Crypto market performance
As we approach the end of the year, we look back on what has happened in the crypto markets over the past few weeks. In early November, crypto markets showed a slight pullback after BTC and ETH went from reaching all-time highs of $68.7k and $4.85k, respectively, to testing support levels of $54k and $3.9k, respectively, in 15 days. In the first week of December, blue chips saw some weakness, with BTC trading downwards, reaching -9.85% (over a 7D performance) and ETH down -1.37%, on the back of risk-off markets and increasing expectations of a near-term rate hike.
In mid-November, markets were spooked by U.S. lawmakers signing the infrastructure bill into law. This bill will require crypto exchanges to notify the IRS directly about crypto transactions. Further, Jeremy Powell’s reappointment as Federal Reserve Chair for a second term reinforces the market view of near-term interest rate tightening. Once the central bank completes its emergency bond-buying program, we can expect to see downward pressure on the returns of riskier assets such as equities and crypto. December continues to be a highly volatile month, as has been the case in prior years. Equities and crypto are seeing a sell-off on the back of lingering fears around the new “Omicron” CV19 variant and NFP (Non-farming payrolls) data in the U.S., which showed a higher than expected unemployment rate drop, making a case for an interest rate hike by the Fed.

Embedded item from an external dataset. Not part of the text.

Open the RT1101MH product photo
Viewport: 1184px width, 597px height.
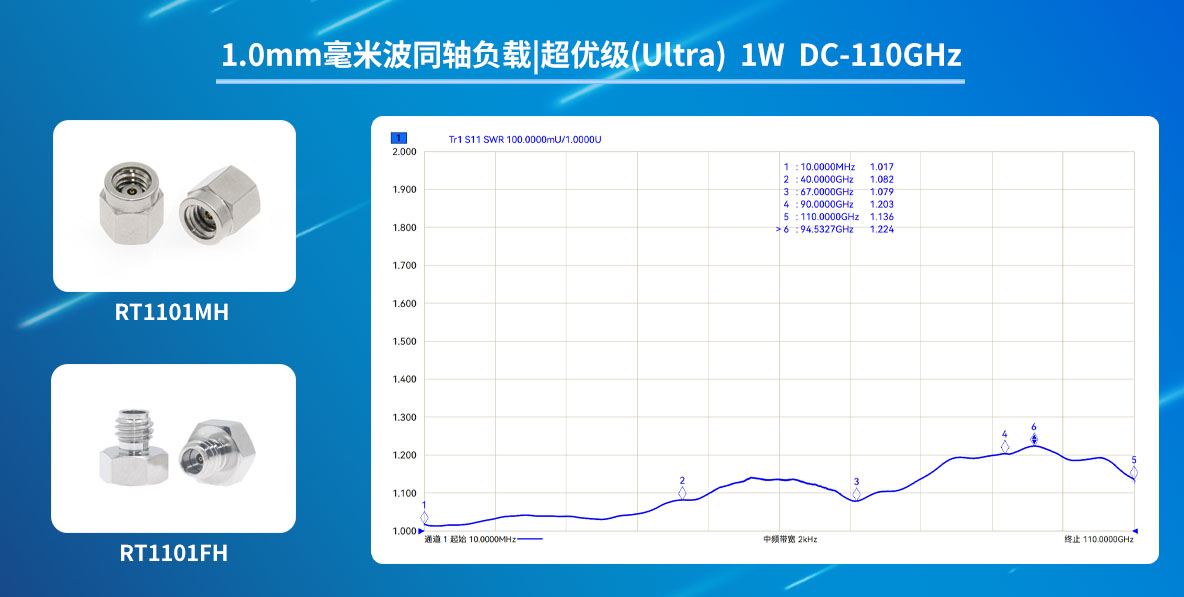(x=174, y=206)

BTC volatility markets expected higher market movements as options IV (implied) traded at a 20% premium over the later realized volatility of BTC, around 60%. 7-day options and three-month options traded between 80% to 90% IV. Institutions pushed the Layer 1 narrative primarily around SOL and DOT, seeing high realized volatility up to 100% と 106%, respectively. (Implied volatility is the options market’s forecast of a likely movement in a security’s price, whereas realized volatility (also known as historical volatility) is the actual price fluctuation of an asset and is measured in standard deviation terms)

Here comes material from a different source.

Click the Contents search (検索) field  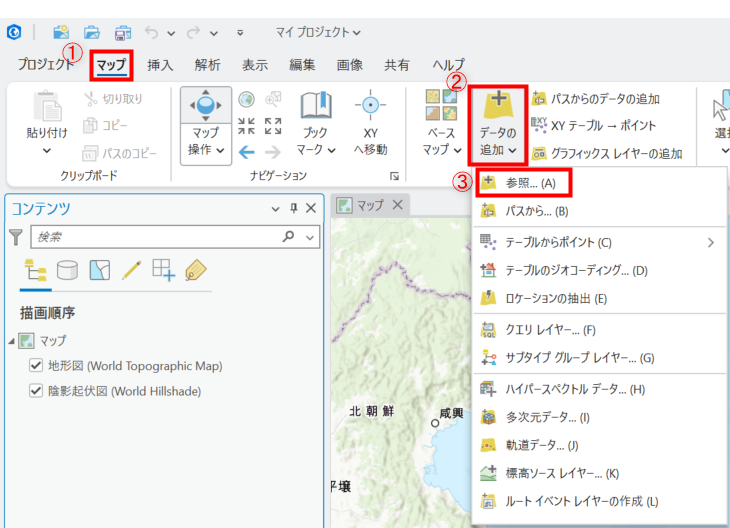[158, 237]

BTC Realized Volatility vs Price ( source: Messari.com)
On that note, total value locked (TVL) in the blockchain space decreased 6% since the ATH on November 9, reaching $251 billion. The largest TVL losses of tokens in the $1 billion market cap+ club on a 7-day window, were SOL (-17.3%), FTM (-15.46%), and BSC (-14.10%) in contrast with DefiChain (+59.39%), Cronos (28.97%) and Terra (10.42%) in TVL growth. Lastly, social media analytics have shown a spike in social engagement flow led by XTZ with 106 million, LINK with 57 million, and DUSK with 6 million.
Total Locked Value across all blockchains ( source: Defillama)
Theme of the month: Metaverse
Metaverse and gaming tokens continue to be the hottest trades this year, with four tokens in the top 10 highest gainers in 2021, led by GALA with 48,745% (YTD) in overall best performance in crypto markets, Axie Infinity (AXS) with 17,524%, and SAND with 14,062%. Monthly outperformance in November was led by SAND (320%) and RFOX (285%). December, however, has been sluggish for crypto, similarly impacting the Metaverse tokens mentioned above, although performance has remained resilient.
Facebook’s announcement of their rebrand accelerated this rise of the Metaverse token sector to “Meta” and plans for developing the software side of the industry by building out their version of the metaverse while funding hardware development (V.R.) via Oculus, which they own.
The play-to-earn (P2E) revolution started by Axie Infinity continues, as the platform leads the industry in the number of active users with over 2 million, as well as total revenues compared to protocols with $590.5m in revenue in 2021, positioning itself above the likes of OpenSea, Uniswap, Pancakeswap, and dYdX. The growth of this platform can also be measured by the lifetime volume of NFT marketplaces, which places it 4th with $200 million in volume, behind OpenSea, NBA Top Shot, and Cryptopunks.
Furthermore, this market has played another big role in decentralizing finance and access to financial services to millions of unbanked people in developing countries. The play-to-earn model has also allowed millions of people from Venezuela, the Philippines, Indonesia, Vietnam, and many other developing countries to earn a living above their local minimum wages. The creation of a robust digital economy has caught the attention of institutional investors, which have focused on developing play-to-earn models via gaming guilds such as YGG, CGU, or Avocado Guild. These “guilds” are community or privately owned gamer clans, which support the education and funding of new players to participate in the play-to-earn ecosystems and provide salaries to the members of their communities.
Many believe that the metaverse has been one of the most revolutionary aspects of crypto since DeFi 1.0. Its progress reflects what Satoshi Nakamoto put forth in his Bitcoin whitepaper circa October 31, 2008: the increasing decentralization of wealth creation and access to finance. Play-to-earn, Meta, the Oasis, Matrix — however you’d like to call it, is here to stay.